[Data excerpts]
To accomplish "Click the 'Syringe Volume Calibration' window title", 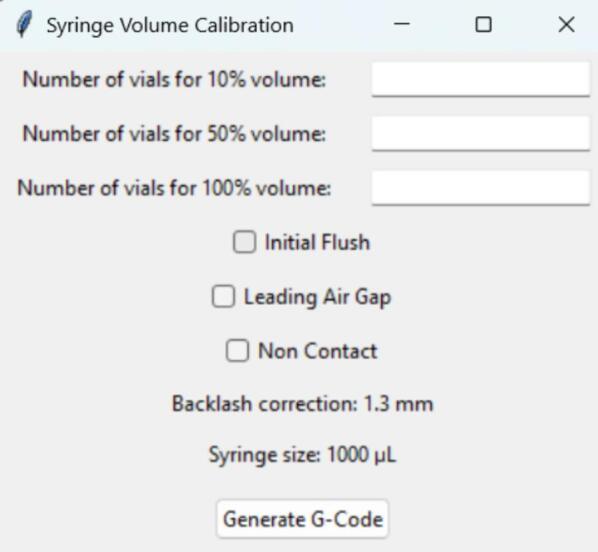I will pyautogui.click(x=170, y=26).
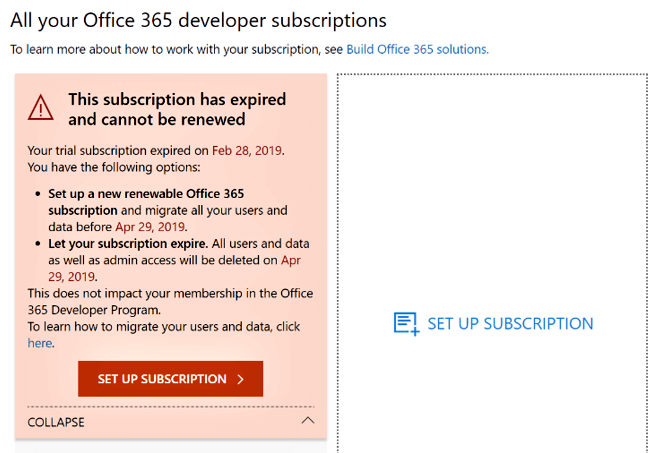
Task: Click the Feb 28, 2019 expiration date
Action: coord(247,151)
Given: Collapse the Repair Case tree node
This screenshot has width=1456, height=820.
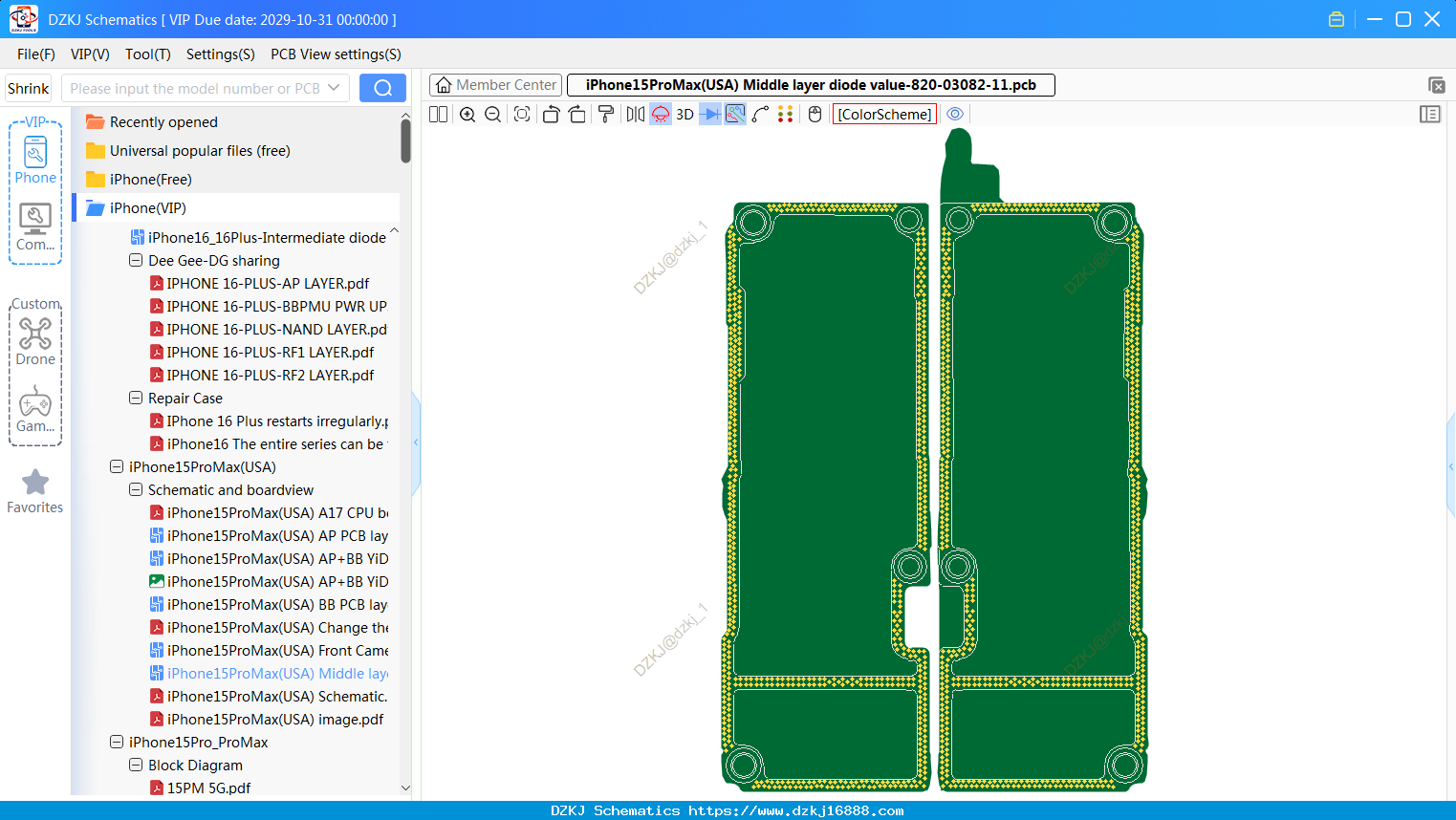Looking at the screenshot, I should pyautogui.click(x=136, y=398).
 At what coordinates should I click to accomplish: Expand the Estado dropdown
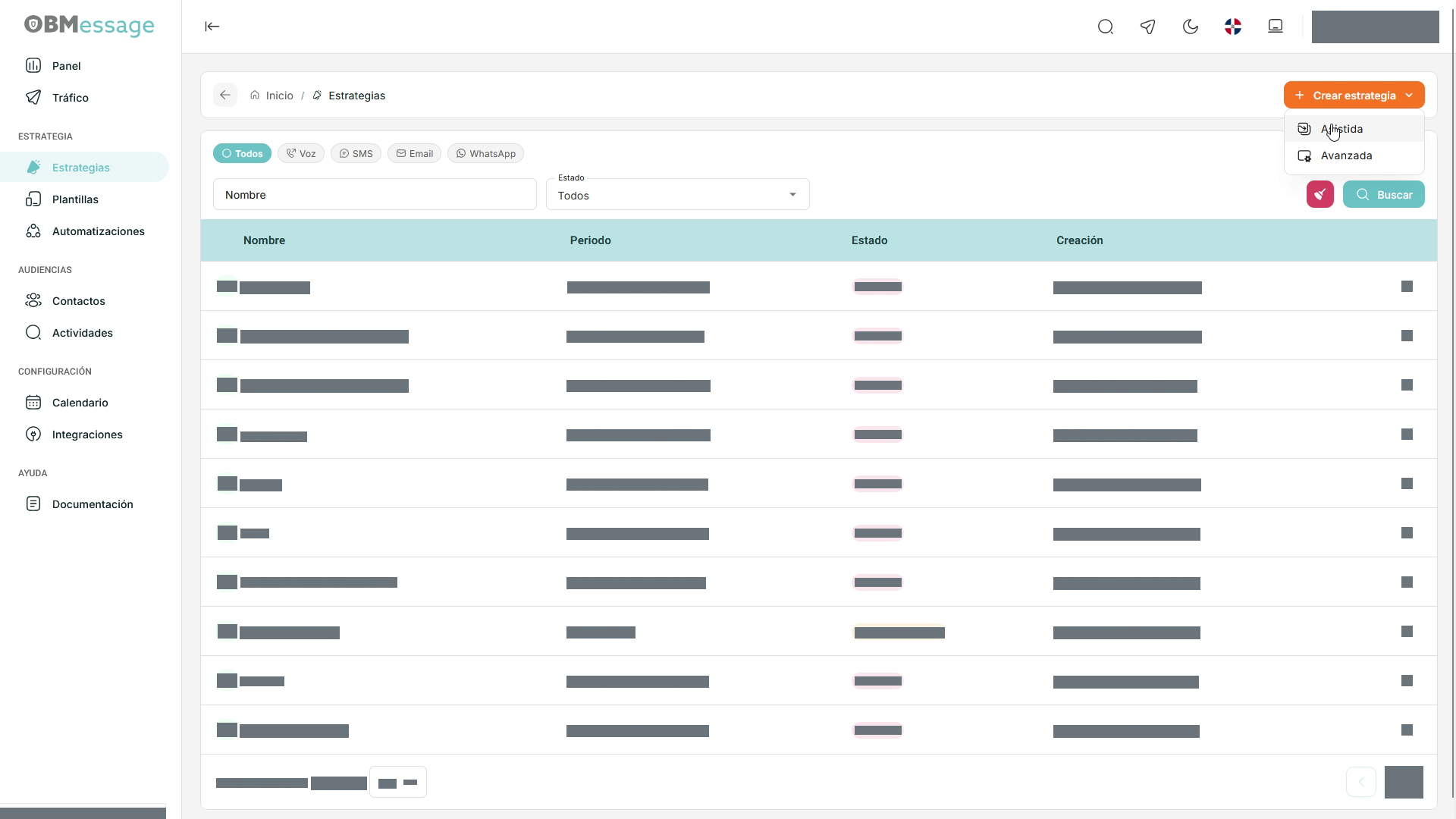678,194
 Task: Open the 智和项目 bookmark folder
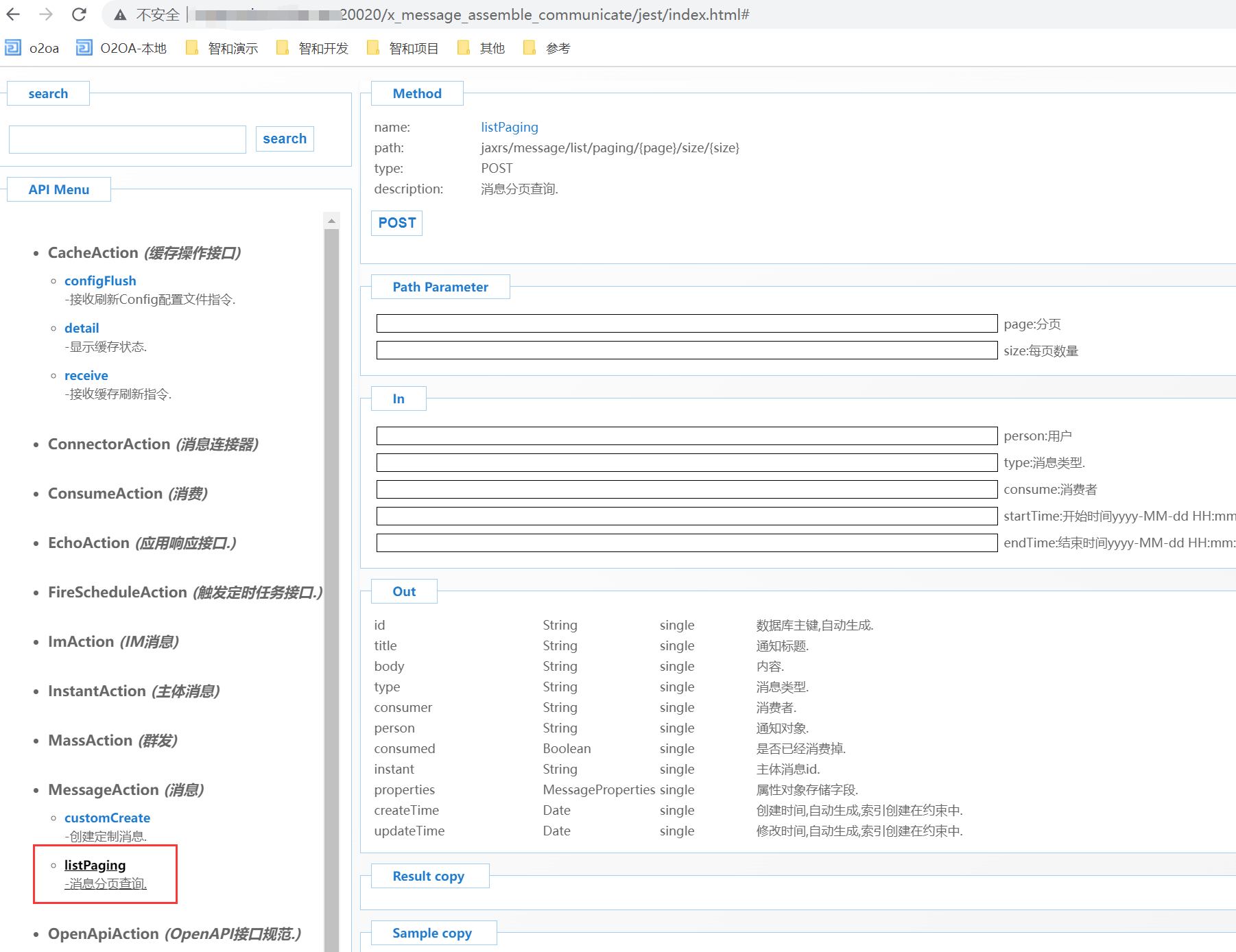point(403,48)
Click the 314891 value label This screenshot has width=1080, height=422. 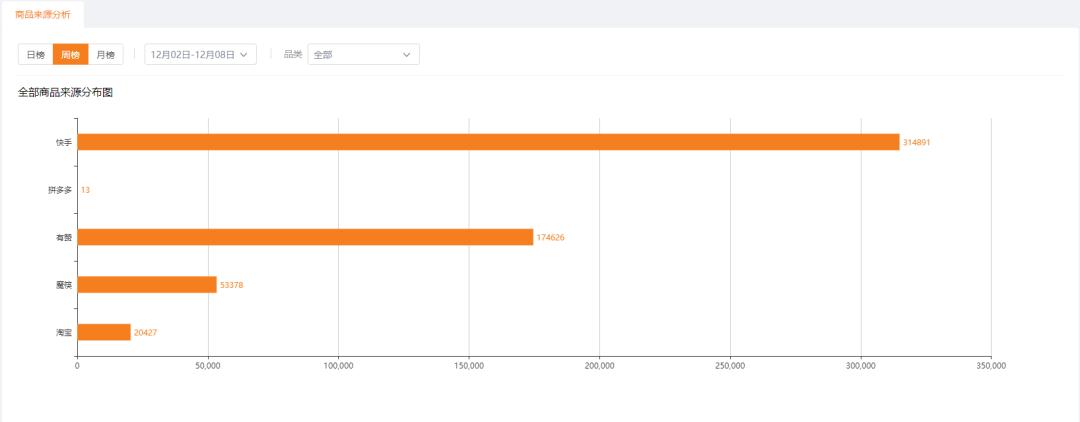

> _Exercise description_: Your reply should hold only the lines running from the one with "At what coordinates" to the end of the data above, set down exactly, pictures omitted.

> _Result for this exercise_:
 At what coordinates should I click to accomplish: Expand the Estado dropdown
678,194
 Task: Open the 智和项目 bookmark folder
point(403,48)
Click the 314891 value label This screenshot has width=1080, height=422. 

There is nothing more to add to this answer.